Martha Glenn, Enid, Oklahoma


   2-3/4 cups all-purpose flour, divided
   3 tablespoons sugar
   1 (1/4-ounce) package active dry yeast
   1/2 teaspoon salt
   1/2 teaspoon baking soda
   1 cup warm buttermilk (120° to 130°)
   2 tablespoons butter or margarine, melted
   3/4 cup raisins


In a mixing bowl, combine 2 cups flour, sugar, yeast, salt and baking soda. Combine buttermilk and butter; gradually add to dry ingredients and beat well. Turn out onto a lightly floured surface; knead in raisins and enough remaining flour to make a soft dough, about 6-8 minutes. Place in a greased bowl, turning once to grease top. Cover and let rise in a warm place until doubled, about 1-1/2 hours.
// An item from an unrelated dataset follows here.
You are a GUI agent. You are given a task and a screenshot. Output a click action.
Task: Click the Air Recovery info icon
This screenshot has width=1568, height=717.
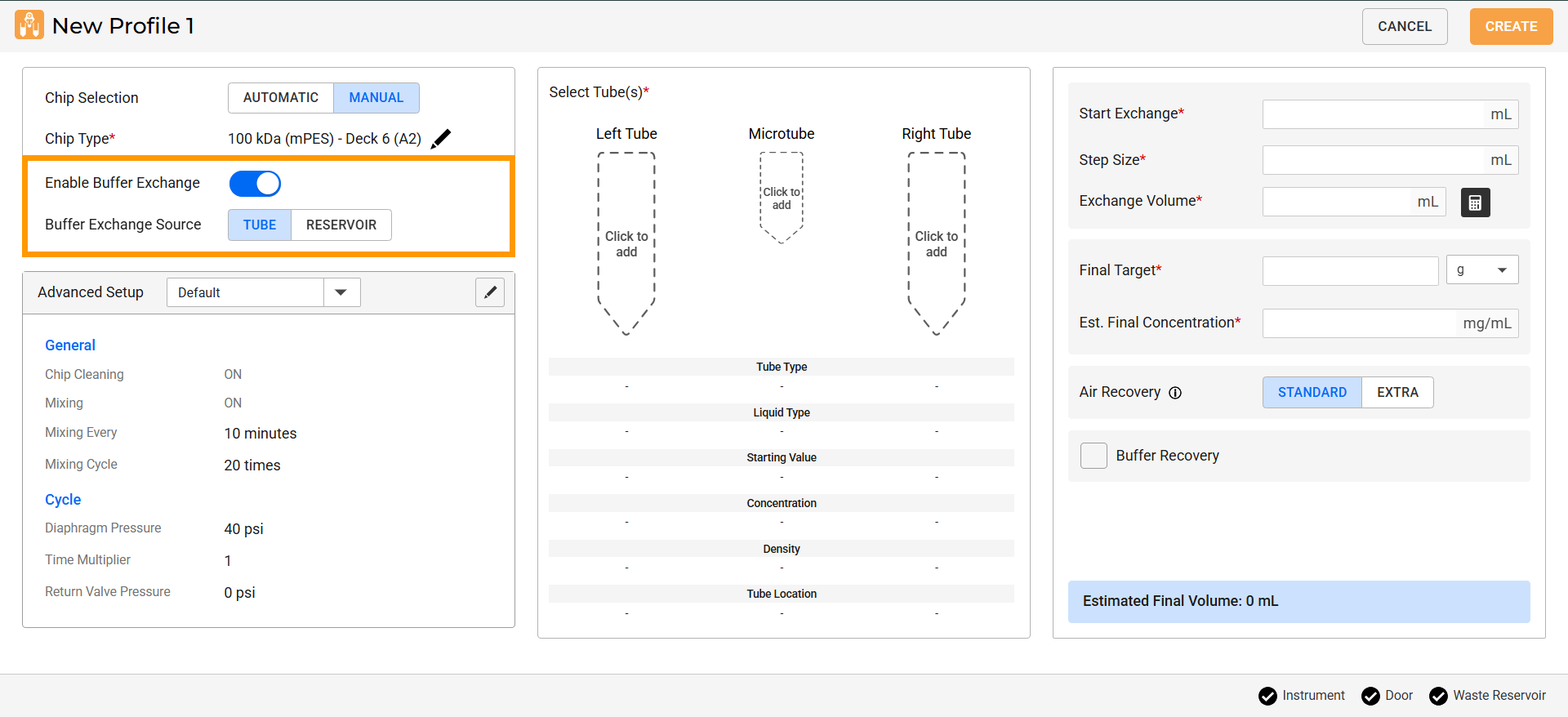tap(1175, 393)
Punch dough down. Knead on a lightly floured surface about 15 times, forming a smooth round ball. Place on a greased baking sheet. Press dough down to form an 8-in. circle. Cover and let rise until doubled, about 30 minutes. Sprinkle dough lightly with flour; cut a 4-in. cross about 1/4 in. deep on the top. Bake at 350° for 30 minutes or until bread tests done. Remove to a wire rack.